« Crystal Clear A Human-Powered Methodology for Small Teams

May 7, 2009 • ☕️ 3 min read

I’ve heard about Crystal for the first time from my former cool colleague Ben Stopford but I never had the chance to read the book, so here I am, this blog post follows the ones about XP and Scrum, I’ll probably read again Lean Software Development and then my revise exercise will be finished (unless you can suggest me some new cool (agile) methodology!)

To start with, the book is big, scary big, it’s 300+ pages. Fortunately Alistair Cockburn suggests on the first pages to select only chapter 9, 2 and 3 if you’re already familiar with Agile, so I did, complitely skipping the others.

Crystal Clear in a paragraph

Alistair writes:

The lead designer and two to seven other developers in a large room or adjacent rooms,using information radiators such as whiteboards and flip charts, having easy access to expert users,distractions kept away, deliver running, tested, usable code to the users every month or two (quarterly at worst), reflecting and adjusting their working conventions periodically.

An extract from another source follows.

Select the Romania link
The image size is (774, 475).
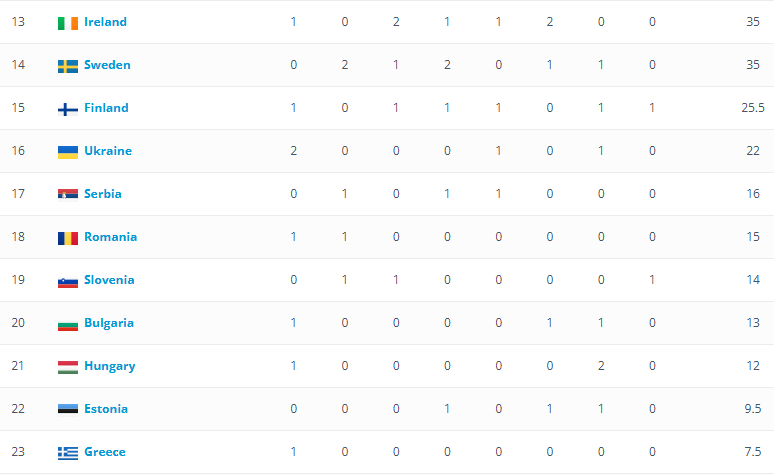click(x=111, y=237)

Surprise, Crystal is just this, it’s well known agile practises, nothing new, however then the book explains more in deep how to achieve this agility it adds some bits to Scrum and XP methodologies.

Osmotic communication

Agile is all about communication, if the whole team will sit in the same room communication will benefit, with active or passive listening. The author points out that the Team Leader of the project should sit in the room with the team, I would add that also any project manager, scrum master should follow this rule. To get the mood of the team, to answer quickly some questions or correct some assumptions nothing works better than sitting all together.

When osmotic communication is in place, questions and answers flow naturally and with surprisingly little
disturbance among the team.

Office layout and office furniture, sofas for discussion, email machine, no concave desks.

Alistair points out also the importance of the office layout, of the chair, having sofas to have a more informal and friendly discussion and describes concave desks as an obstacle to Pair Programming.

Iterative Development

One of the aspects I’ve liked of this book is the focus on the team happiness, on the humans. Rather than “justifying” iterations in order to deliver value to the customer, the author says that iterations will improve the consciousness of the team of its own velocity.

Fixed-length iterations allow the team to measure their speed of movement the project’s velocity.

Fixed lengths iterations give that rhythm to the project that people describe as the project’s “heartbeat.”

The results of an iteration may or may not get released.

I would add that every single sucessful iteration should be celebrated, every unsuccessful investigated, since the iteration is an heartbeat shouldn’t be longer than a week.

Personal Safety

Personal safety is described as:

being able to speak when something is bothering you, without fear of reprisal

an early step toward trust. to build trust, there must be exposure

in hand with amicability, the willingness to listen with goodwill

A typical not agile team will have a lead/architect that never makes (i.e. admits) mistakes, fear to communicate failure, poor team conversation. In order to be a good agile team player a person should expose himself to his weakness, be open-minded and listen, listen, listen!

Focus

Focus is essential, Alistair talks more about having a priories list of tasks to do rather than anything else, I would add that techniques such as the pomodoro tecnique can improve the concentration of the team. Other basic rules are listed by this nice post from Matt Raible, that I often read to check if I’m really happy at work :-)

two-hour time window during which interruptions are blocked: meetings, phone calls, and demos are not allowed

Francesco Cirillo would say, try to do at least four pomodoros a day!

Conclusions

Ron Jeffries once characterized Crystal Clear as, “Bring a few developers together in peace, love and harmony, shipping code every other month, and good software will emerge.

I agree, I would add that Crystal gives some hints on how to maximise the happiness and productivity of the team that other methodologies don’t discuss at all, in the end the best thing you can do is mix something from Crystal with XP & Scrum to obtain the best results.